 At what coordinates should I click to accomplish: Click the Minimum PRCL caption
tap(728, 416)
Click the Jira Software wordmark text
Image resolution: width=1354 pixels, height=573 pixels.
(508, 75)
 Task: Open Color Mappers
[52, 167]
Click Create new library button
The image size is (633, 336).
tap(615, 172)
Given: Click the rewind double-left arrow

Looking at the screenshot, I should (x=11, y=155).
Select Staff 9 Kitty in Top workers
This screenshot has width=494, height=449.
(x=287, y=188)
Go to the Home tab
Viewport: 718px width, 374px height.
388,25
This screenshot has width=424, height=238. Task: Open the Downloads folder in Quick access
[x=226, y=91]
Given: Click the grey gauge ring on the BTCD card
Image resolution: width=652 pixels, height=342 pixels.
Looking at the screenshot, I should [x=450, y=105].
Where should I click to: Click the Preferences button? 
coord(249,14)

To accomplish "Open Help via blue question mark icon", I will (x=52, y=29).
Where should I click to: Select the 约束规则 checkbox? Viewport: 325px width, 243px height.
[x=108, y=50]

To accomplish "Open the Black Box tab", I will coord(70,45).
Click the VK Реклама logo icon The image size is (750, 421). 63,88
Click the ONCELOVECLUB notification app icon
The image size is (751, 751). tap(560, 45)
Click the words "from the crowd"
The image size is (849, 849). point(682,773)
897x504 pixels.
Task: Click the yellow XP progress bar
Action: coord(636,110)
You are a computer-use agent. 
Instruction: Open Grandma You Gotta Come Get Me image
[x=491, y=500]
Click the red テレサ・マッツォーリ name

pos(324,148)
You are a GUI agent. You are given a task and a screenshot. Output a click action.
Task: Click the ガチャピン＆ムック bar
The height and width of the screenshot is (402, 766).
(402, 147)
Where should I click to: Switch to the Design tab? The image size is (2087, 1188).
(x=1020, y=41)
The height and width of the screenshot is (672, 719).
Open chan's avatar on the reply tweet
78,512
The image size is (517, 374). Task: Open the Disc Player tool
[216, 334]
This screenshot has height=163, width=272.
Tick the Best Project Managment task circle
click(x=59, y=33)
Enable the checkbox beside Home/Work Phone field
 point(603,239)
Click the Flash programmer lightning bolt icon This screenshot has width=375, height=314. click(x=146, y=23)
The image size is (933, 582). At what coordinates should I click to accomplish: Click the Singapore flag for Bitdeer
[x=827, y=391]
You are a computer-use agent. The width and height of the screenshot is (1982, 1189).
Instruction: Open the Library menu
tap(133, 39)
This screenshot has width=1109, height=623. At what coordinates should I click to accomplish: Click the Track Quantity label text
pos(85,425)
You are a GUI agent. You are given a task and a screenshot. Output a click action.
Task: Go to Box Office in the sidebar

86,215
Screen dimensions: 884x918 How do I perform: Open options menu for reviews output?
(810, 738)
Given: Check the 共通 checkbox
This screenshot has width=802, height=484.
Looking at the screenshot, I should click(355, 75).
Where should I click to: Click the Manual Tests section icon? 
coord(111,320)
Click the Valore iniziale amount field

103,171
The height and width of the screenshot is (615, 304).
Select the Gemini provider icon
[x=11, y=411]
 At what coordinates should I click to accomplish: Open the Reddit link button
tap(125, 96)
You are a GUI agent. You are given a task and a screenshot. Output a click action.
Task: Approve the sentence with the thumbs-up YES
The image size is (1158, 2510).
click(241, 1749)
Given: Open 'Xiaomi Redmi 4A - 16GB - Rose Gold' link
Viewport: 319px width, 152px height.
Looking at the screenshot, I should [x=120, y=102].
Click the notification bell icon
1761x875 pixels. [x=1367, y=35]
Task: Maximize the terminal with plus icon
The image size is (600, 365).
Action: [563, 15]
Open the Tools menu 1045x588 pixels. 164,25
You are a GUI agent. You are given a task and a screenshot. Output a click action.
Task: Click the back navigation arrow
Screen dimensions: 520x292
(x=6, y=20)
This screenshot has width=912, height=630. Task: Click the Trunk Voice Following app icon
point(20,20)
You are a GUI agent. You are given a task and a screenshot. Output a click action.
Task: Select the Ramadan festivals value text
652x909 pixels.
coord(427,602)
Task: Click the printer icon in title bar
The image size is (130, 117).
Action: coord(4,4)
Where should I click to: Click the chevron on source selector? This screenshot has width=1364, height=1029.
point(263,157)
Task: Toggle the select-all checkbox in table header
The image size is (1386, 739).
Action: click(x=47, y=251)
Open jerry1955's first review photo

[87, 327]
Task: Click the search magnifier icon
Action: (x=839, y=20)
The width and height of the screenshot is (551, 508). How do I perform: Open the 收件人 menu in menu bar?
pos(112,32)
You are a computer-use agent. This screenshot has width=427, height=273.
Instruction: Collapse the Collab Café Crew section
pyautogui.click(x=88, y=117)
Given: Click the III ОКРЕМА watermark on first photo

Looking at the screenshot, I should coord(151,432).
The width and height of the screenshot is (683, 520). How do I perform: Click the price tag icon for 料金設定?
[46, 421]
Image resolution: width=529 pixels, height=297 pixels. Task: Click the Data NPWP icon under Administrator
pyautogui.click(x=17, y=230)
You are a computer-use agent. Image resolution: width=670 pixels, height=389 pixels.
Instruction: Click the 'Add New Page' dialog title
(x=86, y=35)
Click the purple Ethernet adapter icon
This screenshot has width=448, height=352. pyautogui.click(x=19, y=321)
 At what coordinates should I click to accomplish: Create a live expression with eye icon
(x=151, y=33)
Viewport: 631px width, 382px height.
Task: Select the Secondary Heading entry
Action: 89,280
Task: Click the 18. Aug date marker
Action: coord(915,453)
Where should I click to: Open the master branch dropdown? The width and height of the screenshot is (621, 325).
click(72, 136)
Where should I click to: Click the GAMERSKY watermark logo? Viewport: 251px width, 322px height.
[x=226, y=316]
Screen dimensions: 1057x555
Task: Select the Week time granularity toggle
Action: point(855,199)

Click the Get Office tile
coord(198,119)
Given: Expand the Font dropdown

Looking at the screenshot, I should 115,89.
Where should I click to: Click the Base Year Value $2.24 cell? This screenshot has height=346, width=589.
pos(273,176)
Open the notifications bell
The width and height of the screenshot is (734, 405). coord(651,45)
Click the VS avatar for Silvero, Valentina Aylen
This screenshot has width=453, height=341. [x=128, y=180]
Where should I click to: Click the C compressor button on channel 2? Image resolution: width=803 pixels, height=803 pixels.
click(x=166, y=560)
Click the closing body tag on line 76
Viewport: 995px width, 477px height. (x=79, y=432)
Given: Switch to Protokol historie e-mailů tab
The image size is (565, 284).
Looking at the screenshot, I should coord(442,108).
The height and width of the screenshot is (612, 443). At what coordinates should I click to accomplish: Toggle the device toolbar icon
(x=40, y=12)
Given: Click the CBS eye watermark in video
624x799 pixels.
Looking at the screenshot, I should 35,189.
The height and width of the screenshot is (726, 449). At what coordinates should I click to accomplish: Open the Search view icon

Task statement: Go through the entries above and copy out every line that includes the word "will".

Answer below:
To accomplish "Open Help via blue question mark icon", I will (x=52, y=29).
To accomplish "Open the Black Box tab", I will coord(70,45).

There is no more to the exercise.